Minnesota-run Medtronic is running multiple studies on it, and other major device makers like Boston Scientific and Abbott Labs have their own device designs and are watching the field closely. Hundreds of millions of dollars in future revenue could be at stake to treat tens of thousands of patients a year.
"We think the science behind this is very sound, and the need is strong," said Sean Salmon, president of the Medtronic division that includes renal denervation therapies.
Unfortunately for device companies, though, patients' inability to stick to their complicated daily drug regimens is also a major complication in the long-running quest to prove that the interventional procedure is effective in the United States.

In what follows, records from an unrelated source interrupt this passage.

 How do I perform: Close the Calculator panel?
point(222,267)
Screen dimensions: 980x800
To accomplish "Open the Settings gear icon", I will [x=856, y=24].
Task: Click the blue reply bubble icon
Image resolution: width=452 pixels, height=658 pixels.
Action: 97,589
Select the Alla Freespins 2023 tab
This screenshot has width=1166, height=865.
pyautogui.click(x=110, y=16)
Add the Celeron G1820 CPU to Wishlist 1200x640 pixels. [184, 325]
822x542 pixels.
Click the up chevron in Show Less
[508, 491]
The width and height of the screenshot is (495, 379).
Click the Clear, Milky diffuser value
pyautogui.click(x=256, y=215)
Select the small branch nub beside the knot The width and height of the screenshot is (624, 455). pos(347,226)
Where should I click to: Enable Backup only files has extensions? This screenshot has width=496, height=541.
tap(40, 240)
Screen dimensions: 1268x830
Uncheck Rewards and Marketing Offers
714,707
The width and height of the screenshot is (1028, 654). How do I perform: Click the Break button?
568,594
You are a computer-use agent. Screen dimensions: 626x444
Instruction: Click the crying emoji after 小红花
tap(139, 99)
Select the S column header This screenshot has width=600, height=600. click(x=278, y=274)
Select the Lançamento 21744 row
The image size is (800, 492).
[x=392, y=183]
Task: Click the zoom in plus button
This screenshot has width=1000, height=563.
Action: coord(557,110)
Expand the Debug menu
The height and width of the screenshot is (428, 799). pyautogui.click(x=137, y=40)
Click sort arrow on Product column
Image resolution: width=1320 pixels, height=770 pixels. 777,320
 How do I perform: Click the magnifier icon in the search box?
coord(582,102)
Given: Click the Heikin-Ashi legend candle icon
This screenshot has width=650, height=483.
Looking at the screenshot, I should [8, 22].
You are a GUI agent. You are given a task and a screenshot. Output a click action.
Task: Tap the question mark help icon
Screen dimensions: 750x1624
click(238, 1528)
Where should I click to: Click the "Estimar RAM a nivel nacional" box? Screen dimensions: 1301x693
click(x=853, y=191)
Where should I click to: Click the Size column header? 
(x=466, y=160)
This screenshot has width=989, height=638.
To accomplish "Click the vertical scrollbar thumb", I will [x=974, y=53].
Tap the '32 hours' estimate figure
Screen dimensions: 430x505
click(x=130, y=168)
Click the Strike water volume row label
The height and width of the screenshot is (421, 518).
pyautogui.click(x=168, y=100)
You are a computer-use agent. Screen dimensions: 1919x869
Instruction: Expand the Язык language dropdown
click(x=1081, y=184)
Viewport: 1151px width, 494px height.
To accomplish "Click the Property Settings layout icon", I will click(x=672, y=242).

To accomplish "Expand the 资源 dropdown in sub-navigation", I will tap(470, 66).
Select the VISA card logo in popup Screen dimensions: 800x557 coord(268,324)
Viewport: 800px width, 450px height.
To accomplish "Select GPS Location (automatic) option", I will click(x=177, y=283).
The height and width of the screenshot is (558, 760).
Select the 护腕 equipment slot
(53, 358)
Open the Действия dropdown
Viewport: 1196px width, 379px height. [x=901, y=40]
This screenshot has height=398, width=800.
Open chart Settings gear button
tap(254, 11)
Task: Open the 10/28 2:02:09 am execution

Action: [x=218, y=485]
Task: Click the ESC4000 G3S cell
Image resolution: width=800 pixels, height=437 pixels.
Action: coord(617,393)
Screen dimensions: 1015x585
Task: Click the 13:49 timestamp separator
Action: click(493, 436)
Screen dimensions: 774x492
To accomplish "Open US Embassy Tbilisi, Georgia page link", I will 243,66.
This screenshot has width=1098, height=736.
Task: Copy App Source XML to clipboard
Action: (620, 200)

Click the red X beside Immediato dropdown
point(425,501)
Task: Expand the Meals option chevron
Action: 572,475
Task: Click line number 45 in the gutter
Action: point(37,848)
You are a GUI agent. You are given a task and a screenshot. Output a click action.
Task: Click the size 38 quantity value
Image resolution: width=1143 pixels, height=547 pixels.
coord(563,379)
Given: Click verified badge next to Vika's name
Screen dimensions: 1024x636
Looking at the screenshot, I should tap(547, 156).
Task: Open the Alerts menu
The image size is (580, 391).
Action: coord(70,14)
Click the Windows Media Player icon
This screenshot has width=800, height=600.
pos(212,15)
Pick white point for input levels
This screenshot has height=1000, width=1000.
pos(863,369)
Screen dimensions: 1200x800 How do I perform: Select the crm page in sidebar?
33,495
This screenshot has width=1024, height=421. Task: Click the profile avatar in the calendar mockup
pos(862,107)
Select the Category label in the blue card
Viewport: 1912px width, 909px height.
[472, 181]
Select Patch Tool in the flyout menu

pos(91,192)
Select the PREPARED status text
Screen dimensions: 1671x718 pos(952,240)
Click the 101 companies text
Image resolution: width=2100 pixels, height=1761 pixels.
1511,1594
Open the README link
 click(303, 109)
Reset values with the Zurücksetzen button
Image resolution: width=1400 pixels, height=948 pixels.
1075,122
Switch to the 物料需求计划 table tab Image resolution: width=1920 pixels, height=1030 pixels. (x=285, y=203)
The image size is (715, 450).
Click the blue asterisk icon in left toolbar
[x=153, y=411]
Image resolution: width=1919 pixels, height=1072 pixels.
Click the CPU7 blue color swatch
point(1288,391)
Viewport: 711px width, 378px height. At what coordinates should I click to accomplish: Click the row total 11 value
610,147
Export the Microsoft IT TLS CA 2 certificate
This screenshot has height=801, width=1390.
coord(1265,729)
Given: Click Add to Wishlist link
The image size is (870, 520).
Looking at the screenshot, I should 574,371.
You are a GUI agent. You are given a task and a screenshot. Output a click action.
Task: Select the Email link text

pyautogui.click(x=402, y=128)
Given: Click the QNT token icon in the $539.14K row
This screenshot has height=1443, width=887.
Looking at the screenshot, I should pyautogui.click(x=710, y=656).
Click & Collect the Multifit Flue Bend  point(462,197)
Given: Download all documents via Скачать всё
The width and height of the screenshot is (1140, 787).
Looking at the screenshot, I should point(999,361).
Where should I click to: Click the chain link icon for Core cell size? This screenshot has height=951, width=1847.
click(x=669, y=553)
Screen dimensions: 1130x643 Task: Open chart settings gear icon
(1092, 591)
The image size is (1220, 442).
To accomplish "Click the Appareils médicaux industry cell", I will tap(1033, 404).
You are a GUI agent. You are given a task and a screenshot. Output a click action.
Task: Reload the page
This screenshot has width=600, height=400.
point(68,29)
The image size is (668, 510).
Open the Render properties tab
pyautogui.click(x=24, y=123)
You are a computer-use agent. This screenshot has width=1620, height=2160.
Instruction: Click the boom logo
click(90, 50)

Medtronic stunned the cardiology world in 2014 when its major renal denervation study, known as HTN-3, concluded that the interventional procedure worked no better than a fake placebo. Researchers later said patients' nonadherance to drug prescriptions after the procedure likely skewed the results, among other factors.
The HTN-3 news landed like a bomb. A field once teeming with companies developing minimally invasive renal denervation machines for the U.S. quickly collapsed to just two: Medtronic and a small Palo Alto, Calif., company called ReCor Medical.
Both companies are now working on long-term clinical studies to show renal denervation can effectively lower a person's blood pressure, regardless of whether they are taking pills for it. But to find success, they will have to come to terms with the thorny problem that a majority of patients do not take their blood-pressure drugs as directed — and they may not be truthful about it when asked.